* [PASSAGE FOURNI]
Objectif Cinéma : Pourquoi mal édités ?

Christian Jouhaud : Il n'y a aucune présentation critique sérieuse, seulement quelques indications sur les personnages les plus célèbres cités dans le texte par Grace Elliot. De même, il n'y a aucunes réflexion sur ce qu'est ce texte et la manière dont il est construit. Mais c'est bien sûr une bonne chose qu'il soit à nouveau disponible. Or quand on le lit, une première évidence s'impose : Rohmer affirme que Grace était au départ plutôt " progressiste " voire favorable à la Révolution avant de reculer d'horreur devant les excès de la terreur, affirmation reprise par tous les journalistes et à laquelle une lecture même superficielle apporte un démenti immédiat. En réalité, il n'y a pas un seul mot de la première page à la dernière page du livre qui soit, ne disons pas même favorable à la Révolution, mais nuancé ou neutre. Et ce n'est pas parce que Grace Elliott était une Anglaise que son texte n'est pas celui d'une royaliste ultra... La terreur n'y est pas spécifiquement dénoncée, car on peut lire la haine de la Révolution dès le début du mois de juillet 89. Du premier jour la Révolution est pour elle " horrible " " effroyable " " abominable ". L'occultation de cela par Rohmer et ses commentateurs est significative : pour nous la rendre proche et " vraie " il ne fallait pas voir dans l'héroïne une monarchiste farouche et fervente, sinon toute la vision du peuple et du gouvernement révolutionnaire aurait paru évidemment questionnable.

J'ajoute que lorsqu'on lit ce texte d'un bout à l'autre, il est évident qu'il fourmille d'erreurs, et pas seulement des erreurs de dates. Grace Elliot confond les lieux, la distance entre les lieux, ce qui est assez bizarre pour une femme qui vivait à Paris. Il semble qu'elle ait aussi écrit à la première personne des faits empruntés à d'autres mémoires. Or il se trouve que l'on a pu voir dans les Cahiers du Cinéma un dossier, le premier qui ait paru sur ce film d'ailleurs, avec un long article de Marc Fumaroli qui prenait ce texte, au contraire, comme un modèle de mémoires apportant un point de vue intérieur et subjectif et donc " vrai " sur le passé. La dernière chose que je voudrais dire à propos du texte, c'est combien Rohmer l'a durci systématiquement dès qu'il y est question du peuple alors qu'il a scrupuleusement respecté d'autres passages (par exemple les dialogues entre Grace et le duc qu'il s'est le plus souvent contenté de mettre au style direct).

Objectif Cinéma (c) D.R.

Arlette Farge disait tout à l'heure qu'il fallait discuter des positions idéologiques et du type d'intervention que ce film produisait dans l'historiographie de la Révolution Française. A ce propos, on ne peut qu'éclater de rire, ou de colère suivant son tempérament, quand on nous dit à peu près partout dans la presse et à la télévision " ah enfin un film qui lève un tabou sur la Terreur ".

* [CONSIGNE]
Indiquez si chacun des énoncés suivants concorde avec le passage fourni, en répondant par oui ou par non et en citant les mots décisifs du passage.
1. D'après Christian Jouhaud, l'édition du texte de Grace Elliot comporte une présentation critique sérieuse.
2. Grace Elliot confond les lieux ainsi que la distance entre eux.
3. Dans les Cahiers du Cinéma, Marc Fumaroli tenait ce texte pour un modèle de mémoires.

* [DONNÉES ENREGISTRÉES]
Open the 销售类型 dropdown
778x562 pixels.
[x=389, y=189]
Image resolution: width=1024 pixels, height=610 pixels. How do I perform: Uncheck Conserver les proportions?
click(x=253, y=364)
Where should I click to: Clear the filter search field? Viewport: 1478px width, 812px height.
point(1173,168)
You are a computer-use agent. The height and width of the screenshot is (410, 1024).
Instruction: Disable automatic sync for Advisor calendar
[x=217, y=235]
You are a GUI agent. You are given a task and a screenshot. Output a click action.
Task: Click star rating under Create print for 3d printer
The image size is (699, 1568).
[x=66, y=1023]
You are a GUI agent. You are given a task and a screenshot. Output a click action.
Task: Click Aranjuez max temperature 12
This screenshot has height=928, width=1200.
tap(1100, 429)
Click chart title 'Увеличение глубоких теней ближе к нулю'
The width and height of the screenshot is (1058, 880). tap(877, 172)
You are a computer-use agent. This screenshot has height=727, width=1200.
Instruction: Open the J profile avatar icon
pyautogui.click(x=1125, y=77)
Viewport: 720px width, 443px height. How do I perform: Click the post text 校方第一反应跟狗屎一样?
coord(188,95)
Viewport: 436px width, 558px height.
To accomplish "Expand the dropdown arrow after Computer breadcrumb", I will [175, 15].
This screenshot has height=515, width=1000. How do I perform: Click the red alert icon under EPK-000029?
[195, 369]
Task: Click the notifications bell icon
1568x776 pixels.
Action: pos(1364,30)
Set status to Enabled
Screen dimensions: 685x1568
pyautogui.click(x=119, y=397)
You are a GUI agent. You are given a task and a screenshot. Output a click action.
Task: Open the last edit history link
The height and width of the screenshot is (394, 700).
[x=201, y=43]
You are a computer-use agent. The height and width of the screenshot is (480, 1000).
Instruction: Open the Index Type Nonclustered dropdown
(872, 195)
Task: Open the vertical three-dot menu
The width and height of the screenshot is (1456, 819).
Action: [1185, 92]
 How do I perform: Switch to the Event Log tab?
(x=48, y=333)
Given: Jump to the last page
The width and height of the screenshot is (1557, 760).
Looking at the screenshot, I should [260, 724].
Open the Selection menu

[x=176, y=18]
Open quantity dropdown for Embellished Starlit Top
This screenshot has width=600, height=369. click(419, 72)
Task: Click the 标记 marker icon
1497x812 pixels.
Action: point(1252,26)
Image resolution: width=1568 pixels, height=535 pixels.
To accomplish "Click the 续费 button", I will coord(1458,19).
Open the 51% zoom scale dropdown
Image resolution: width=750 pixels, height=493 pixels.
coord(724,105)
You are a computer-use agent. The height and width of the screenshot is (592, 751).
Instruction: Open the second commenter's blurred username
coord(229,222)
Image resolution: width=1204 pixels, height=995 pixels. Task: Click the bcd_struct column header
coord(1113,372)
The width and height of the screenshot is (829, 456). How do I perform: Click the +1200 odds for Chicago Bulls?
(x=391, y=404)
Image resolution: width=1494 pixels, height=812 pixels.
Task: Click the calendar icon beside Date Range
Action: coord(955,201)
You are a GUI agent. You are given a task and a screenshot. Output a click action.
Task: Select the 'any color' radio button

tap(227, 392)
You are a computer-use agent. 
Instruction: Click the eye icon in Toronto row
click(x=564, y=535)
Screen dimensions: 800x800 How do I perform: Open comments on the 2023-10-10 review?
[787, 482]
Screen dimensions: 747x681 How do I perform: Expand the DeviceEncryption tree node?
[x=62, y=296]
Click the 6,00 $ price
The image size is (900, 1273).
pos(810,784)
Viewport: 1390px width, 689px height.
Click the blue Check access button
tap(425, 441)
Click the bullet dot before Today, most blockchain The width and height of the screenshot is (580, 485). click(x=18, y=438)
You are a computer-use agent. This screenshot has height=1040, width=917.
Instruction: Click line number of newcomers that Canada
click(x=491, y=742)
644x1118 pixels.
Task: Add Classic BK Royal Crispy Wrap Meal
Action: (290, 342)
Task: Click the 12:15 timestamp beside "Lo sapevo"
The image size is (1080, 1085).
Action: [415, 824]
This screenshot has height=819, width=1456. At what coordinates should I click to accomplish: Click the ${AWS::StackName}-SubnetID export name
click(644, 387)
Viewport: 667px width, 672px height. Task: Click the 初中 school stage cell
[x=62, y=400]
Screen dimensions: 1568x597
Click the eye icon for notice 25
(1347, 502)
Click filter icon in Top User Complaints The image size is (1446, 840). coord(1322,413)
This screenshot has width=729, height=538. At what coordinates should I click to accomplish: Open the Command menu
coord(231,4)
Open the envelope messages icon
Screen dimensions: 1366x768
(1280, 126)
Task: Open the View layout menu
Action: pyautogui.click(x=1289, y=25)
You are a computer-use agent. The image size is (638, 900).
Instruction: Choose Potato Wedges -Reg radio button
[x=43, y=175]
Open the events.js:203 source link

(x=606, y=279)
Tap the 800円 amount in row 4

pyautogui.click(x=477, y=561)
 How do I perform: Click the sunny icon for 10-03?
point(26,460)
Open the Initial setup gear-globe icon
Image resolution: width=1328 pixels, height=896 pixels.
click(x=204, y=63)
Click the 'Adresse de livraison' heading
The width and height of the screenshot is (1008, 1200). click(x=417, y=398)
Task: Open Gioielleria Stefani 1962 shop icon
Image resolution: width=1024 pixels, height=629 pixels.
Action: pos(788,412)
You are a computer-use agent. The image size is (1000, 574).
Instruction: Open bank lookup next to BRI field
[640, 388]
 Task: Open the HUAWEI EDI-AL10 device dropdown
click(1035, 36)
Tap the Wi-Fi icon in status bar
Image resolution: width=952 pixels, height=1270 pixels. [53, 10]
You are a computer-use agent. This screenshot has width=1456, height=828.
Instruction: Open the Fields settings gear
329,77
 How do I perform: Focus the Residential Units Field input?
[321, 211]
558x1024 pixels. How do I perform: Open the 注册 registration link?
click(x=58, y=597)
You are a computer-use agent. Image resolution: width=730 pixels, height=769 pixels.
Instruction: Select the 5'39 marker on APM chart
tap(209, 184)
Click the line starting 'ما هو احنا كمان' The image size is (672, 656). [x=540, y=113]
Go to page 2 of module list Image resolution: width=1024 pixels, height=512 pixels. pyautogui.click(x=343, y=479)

* [RÉSULTAT DE L'EXERCICE]
1. Non : « Il n'y a aucune présentation critique sérieuse »
2. Oui : « Grace Elliot confond les lieux, la distance entre les lieux »
3. Oui : « un long article de Marc Fumaroli qui prenait ce texte, au contraire, comme un modèle de mémoires »